O’Donnell & Tuomey Architects: Cultúrlann Uí Chanáin, Derry


A crisp November morning provided the setting for 60 AAI members and interested Derry inhabitants to experience a tour of the recently completed Cultúrlann Uí Chanáin.

John Tuomey began the description on the street opposite, introducing the project’s deep landlocked siting, with narrow frontage on to an erratic terraced edge of the city’s Georgian Quarter; neighbouring the political presence of muralled Bogside gables and a short distance from the hard medieval walled edge of the city centre.

The narrative of the building unwound as we wrapped around the rooflit, terrazzo-floored courtyard and the pockets of communal spaces that overlook it. We were drawn through streetscape meeting rooms and language classrooms, as well and oriental strand board lined theatre to the rear.
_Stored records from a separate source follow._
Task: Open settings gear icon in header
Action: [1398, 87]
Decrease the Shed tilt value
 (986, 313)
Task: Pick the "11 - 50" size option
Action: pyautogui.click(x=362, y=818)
We were told of the complexities of the site; the difficult task of creating an open functioning, tectonic sequence of spaces while accommodating the inflexible constraints of a deep emergency escape, an electrical substation and numerous planning requirements. The journey culminated under the sawtooth roof light that gives views to the landscape backdrop of the city and edits the middle ground of suburban housing; here was recalled the tale of untimely death of the primary craftsman during the course of the construction.

The project was commissioned by An Gaeláras; a cultural ogranisation committed to the promotion of the Irish culture and language. In keeping with this function, its occupants address you and converse with ease in an increasingly invigorated language of our past. Analogously, the building speaks in a former constructional language of this island; the bare, carved massitivity of the medieval tower house. The project makes manifest a vibrant, contemporary expression of both of these linguistic concerns by virtue of its playful ‘jack in the box’ geometry and use of colour; as well as the immensely open generosity of its civic gesture.

Thank you to John Tuomey for his generosity of description in a fascinating tour, to Anne-Louise Duignan for helping organise the event and providing drawings, and to all those who traveled from near and far to attend the event.